In brief, Total RNA was extracted from lungs (including lung metastatic foci and paracancerous tissue) using TRIzol® Reagent according the manufacturer’s instructions (Invitrogen) and genomic DNA was removed using DNase I (TaKara). RNA-seq transcriptome librariy was prepared following TruSeqTM RNA sample preparation Kit from Illumina (San Diego, CA) using 1 μg of total RNA. Shortly, mRNA was isolated according to polyA selection method by oligo (dT) beads and then fragmented. Double-stranded cDNA was synthesized using a SuperScript double-stranded cDNA synthesis kit (Invitrogen, CA) with random hexamer primers (Illumina). Then the synthesized cDNA was subjected to end-repair, phosphorylation and ‘A’ base addition according to Illumina’s library construction protocol. Libraries were size selected for cDNA target fragments of 300 bp on 2% Low Range Ultra Agarose followed by PCR amplified using Phusion DNA polymerase (NEB) for 15 PCR cycles. After quantified by TBS380, paired-end RNA-seq sequencing library was sequenced with the Illumina HiSeq xten/NovaSeq 6000 instrument in Shanghai Majorbio Biopharm Technology Co. Ltd (Shanghai, China).

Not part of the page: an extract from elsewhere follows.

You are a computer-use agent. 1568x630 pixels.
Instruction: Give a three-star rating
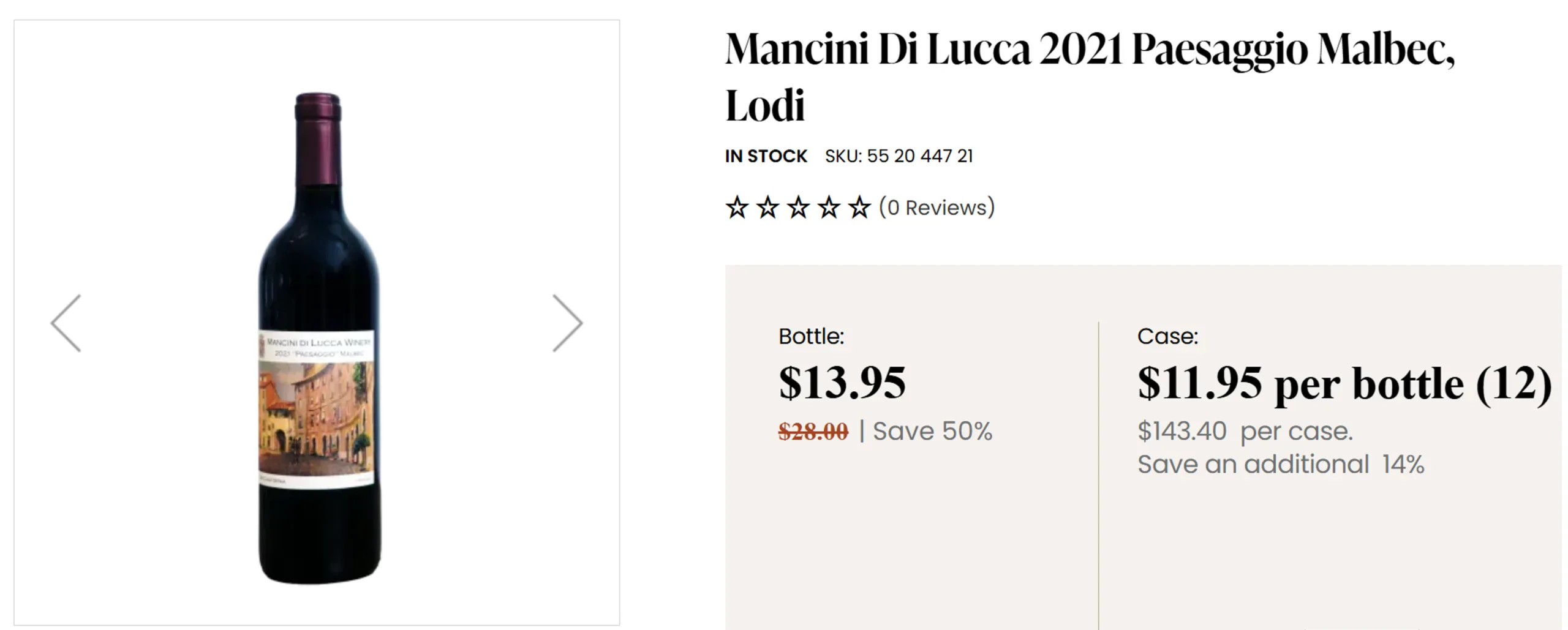tap(798, 208)
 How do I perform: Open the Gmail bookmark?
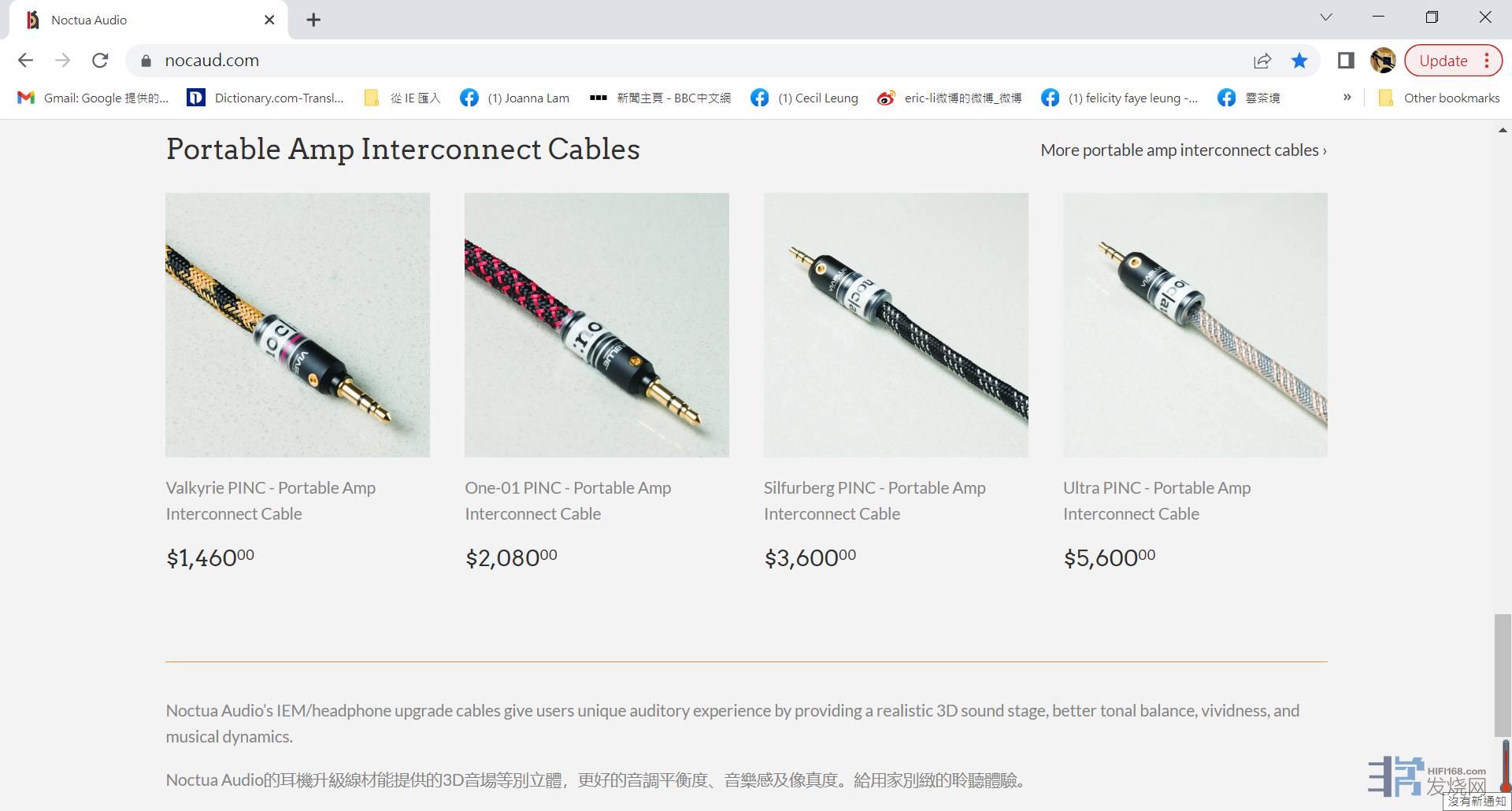[93, 98]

16 S rRNA gene sequencing of the gut microbiota

Microbial community genomic DNA was extracted from M, LPC, ATB and ATB + LPC groups using the E.Z.N.A.® soil DNA Kit (Omega Bio-tek, Norcross, GA, U.S.) according to manufacturer’s instructions. The detailed process refers to previous studies [14].

Fecal SCFAs analysis

Gas chromatography was used to detect the content of SCFAs in feces. In brief, 50 mg of feces was suspended in 0.5 mL of Mili Q water and homogenized for 20 s under 6500 rpm for three times with an interval of 10 s by HF-24 homogenizer (Hefan Instrument, China). The standard mixture of SCFAs included acetic acid, propionic acid, butyric acid, isobutyric acid, isovaleric acid and isohexanoic acid (Aladdin, China). The concentration of SCFAs was detected according to the standard curve by internal standard method. The detailed process refers to previous studies [14].

Bioinformatics analysis

The expression data of CD68 in colorectal cancer patients at various stages were obtained from GEPIA (http://gepia.cancer-pku.cn/index.html). The survival curves of specific genes were drawn from Kaplan-Meier Plotter (https://kmplot.com/analysis/).

Statistical analyses

The SPSS 21.0 version software was used for statistical analysis. All experiments were performed at least three times. The data were expressed as means ± SEM. One-way analysis of variance (one way-ANOVA) with LSD’s multiple comparison test was used to assess differences between more than two groups. No statistical methods were used to predetermine the sample size. Mice were randomly allocated to experimental groups. No blinding method was used for injection. There was no animal exclusion criteria. Survival analysis was performed using the Kaplan-Meier estimates and the log-rank test. ns means no significance, *p < 0.05, **p < 0.01, ***p < 0.001.